● **What is expected**: Every line in the records below that holds "axis" must be identified and copied.

[Records from a data collection]
**********
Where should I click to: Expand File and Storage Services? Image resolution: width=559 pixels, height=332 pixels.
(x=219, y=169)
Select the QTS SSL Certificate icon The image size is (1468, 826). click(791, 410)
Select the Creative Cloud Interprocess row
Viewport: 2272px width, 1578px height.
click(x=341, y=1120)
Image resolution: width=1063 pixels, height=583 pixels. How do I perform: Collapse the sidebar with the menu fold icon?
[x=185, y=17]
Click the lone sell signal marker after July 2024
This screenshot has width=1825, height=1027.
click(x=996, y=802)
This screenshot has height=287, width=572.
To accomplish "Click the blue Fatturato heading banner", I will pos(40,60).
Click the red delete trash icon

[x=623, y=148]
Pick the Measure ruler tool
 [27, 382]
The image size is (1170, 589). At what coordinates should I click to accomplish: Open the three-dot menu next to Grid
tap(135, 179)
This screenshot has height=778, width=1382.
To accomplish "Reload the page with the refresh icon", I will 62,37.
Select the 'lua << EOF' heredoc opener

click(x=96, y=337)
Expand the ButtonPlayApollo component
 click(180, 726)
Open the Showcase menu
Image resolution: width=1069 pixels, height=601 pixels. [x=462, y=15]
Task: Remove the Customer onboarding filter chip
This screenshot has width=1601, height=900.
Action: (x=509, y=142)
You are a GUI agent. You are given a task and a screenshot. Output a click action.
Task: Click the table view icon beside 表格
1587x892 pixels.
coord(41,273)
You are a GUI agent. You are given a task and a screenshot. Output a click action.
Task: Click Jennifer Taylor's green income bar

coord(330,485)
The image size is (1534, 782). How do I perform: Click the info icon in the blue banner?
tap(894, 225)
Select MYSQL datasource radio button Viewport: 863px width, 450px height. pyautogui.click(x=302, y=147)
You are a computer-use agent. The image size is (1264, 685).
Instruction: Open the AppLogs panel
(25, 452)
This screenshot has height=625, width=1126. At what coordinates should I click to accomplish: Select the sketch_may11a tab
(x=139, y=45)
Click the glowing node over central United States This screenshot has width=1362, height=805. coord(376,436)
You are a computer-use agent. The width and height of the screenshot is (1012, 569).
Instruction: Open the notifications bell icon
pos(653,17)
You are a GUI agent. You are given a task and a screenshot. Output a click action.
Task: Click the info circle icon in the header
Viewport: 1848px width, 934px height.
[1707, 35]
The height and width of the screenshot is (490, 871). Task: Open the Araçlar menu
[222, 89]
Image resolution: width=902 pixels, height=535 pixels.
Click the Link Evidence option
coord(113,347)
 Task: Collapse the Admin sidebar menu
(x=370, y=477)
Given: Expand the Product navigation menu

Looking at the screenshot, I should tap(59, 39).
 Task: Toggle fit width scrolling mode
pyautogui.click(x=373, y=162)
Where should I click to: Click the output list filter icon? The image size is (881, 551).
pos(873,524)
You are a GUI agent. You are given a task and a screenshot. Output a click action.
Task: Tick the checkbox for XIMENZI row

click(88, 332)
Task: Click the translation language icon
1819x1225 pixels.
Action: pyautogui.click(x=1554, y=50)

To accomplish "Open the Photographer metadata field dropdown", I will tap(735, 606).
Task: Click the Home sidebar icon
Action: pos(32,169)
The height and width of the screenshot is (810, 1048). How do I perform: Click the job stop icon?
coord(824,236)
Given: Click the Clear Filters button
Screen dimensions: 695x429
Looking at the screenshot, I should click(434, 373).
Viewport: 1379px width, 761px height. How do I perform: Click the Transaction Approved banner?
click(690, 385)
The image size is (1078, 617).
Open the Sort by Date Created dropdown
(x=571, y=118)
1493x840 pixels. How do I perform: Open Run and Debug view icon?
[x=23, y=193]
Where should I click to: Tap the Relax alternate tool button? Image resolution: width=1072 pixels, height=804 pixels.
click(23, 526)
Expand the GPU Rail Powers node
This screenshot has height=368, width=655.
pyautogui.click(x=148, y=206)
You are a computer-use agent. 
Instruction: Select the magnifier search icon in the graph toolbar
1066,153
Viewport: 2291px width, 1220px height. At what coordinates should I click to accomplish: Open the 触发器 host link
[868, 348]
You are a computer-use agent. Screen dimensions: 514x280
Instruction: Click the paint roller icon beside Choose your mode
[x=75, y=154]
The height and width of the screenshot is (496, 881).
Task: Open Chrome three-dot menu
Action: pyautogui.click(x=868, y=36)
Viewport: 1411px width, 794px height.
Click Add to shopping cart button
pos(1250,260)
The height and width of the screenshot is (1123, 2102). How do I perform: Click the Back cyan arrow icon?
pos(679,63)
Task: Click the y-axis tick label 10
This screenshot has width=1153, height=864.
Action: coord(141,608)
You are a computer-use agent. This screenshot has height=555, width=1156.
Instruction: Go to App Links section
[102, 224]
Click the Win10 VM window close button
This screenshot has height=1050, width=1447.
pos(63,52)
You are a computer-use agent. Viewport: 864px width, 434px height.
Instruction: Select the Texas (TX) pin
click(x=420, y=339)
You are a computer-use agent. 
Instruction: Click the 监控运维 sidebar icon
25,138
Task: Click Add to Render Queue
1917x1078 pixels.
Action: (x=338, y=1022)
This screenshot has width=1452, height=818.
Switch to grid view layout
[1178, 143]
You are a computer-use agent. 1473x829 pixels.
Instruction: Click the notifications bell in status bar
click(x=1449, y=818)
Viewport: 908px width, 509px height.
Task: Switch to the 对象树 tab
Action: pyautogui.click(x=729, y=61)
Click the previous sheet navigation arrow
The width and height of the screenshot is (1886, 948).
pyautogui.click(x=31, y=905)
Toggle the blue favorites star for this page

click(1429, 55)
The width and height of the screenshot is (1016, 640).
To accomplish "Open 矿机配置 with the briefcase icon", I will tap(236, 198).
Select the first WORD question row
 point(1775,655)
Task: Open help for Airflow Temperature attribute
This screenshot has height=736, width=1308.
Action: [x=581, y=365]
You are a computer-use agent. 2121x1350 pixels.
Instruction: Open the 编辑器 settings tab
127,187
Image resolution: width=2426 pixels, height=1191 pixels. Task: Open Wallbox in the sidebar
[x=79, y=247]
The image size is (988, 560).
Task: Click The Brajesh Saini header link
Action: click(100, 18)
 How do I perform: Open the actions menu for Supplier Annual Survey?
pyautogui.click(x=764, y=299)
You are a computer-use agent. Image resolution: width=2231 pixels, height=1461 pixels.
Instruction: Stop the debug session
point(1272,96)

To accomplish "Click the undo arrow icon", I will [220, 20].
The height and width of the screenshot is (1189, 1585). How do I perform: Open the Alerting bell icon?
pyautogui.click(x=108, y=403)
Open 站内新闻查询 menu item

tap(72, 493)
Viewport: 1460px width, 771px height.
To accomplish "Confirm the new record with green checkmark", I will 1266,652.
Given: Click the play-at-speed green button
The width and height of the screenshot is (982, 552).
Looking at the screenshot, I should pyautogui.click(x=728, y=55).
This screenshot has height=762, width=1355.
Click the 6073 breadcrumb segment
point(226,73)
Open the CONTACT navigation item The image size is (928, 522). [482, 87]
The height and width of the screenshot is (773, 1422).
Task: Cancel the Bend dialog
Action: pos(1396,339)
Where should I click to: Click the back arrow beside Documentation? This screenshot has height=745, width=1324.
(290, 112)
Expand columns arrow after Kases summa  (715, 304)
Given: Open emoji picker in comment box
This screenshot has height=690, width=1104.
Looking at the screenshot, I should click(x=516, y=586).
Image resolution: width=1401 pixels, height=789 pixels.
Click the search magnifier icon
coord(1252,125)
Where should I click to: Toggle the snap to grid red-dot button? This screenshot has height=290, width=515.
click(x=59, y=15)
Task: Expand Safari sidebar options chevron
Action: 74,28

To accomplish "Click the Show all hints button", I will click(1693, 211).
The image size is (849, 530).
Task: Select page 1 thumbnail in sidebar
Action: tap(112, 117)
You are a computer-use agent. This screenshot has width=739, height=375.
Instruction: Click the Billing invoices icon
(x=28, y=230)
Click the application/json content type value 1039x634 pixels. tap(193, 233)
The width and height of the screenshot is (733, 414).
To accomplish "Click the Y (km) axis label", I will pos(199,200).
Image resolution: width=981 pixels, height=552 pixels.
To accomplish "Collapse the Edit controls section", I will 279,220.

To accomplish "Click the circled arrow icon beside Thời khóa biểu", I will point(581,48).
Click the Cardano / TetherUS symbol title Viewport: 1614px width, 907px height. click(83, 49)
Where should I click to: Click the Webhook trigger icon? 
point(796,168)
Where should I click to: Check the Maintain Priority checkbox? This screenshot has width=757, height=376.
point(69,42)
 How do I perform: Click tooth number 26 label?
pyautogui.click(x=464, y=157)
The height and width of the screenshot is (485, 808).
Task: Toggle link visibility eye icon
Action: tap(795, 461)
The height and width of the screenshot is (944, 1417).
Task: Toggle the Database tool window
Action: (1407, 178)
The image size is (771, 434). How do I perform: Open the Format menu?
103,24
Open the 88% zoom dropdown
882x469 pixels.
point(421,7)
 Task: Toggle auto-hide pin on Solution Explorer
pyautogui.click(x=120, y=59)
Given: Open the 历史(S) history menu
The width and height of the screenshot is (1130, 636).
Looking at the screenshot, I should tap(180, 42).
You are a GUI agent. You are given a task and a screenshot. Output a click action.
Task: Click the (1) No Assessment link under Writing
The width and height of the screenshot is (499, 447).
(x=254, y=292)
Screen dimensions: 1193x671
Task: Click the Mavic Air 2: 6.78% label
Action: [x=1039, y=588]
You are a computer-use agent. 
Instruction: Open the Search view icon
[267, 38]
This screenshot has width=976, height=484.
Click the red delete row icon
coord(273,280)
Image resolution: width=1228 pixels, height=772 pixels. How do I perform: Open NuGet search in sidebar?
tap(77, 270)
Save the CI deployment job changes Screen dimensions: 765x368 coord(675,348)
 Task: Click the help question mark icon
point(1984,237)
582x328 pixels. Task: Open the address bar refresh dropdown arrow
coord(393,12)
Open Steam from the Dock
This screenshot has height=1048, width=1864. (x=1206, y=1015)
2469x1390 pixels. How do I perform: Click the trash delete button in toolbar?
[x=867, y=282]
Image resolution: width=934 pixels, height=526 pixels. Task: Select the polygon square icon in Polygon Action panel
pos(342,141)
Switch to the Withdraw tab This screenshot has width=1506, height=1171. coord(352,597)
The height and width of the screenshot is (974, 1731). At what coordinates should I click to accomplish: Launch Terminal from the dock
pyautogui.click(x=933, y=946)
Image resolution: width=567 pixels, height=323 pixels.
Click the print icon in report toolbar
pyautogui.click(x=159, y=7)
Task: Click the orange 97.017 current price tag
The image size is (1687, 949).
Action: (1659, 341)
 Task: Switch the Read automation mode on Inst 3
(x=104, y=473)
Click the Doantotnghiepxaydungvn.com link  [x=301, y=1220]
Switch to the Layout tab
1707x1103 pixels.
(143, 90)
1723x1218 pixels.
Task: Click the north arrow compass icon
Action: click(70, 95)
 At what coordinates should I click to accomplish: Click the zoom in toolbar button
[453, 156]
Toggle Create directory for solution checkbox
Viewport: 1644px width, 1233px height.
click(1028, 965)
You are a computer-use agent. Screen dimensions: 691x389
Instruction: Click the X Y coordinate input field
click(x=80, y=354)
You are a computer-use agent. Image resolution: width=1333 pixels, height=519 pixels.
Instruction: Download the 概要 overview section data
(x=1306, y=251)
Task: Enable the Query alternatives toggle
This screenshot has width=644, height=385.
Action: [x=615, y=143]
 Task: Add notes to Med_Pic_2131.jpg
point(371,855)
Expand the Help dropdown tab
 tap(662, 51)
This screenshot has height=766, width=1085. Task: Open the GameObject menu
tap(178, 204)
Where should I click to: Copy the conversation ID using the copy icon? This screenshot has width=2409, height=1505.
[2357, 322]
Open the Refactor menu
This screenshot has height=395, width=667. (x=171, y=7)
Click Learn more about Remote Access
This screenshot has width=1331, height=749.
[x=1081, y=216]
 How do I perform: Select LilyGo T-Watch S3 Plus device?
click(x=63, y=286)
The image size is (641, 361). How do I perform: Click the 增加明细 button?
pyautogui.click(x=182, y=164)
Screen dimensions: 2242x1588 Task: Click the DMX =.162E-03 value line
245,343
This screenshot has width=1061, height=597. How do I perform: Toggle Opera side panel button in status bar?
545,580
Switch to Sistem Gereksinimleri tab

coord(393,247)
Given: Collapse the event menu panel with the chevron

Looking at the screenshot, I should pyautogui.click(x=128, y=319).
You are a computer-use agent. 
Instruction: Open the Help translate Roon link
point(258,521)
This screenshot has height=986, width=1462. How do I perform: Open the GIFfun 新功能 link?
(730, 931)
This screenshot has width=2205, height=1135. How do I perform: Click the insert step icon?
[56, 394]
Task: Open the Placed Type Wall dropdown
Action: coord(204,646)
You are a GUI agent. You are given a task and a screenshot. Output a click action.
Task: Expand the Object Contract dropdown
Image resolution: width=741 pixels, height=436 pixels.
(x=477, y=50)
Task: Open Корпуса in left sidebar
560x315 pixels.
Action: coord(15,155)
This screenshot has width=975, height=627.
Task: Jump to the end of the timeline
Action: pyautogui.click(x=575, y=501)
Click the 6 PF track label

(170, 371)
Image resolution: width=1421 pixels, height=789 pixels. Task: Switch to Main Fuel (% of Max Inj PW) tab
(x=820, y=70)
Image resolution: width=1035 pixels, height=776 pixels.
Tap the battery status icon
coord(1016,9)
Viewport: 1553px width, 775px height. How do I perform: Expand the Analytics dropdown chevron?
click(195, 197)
**********
● **Solved exercise**:
Task: Click the y-axis tick label 10
To accomplish "Click the Y (km) axis label", I will pos(199,200).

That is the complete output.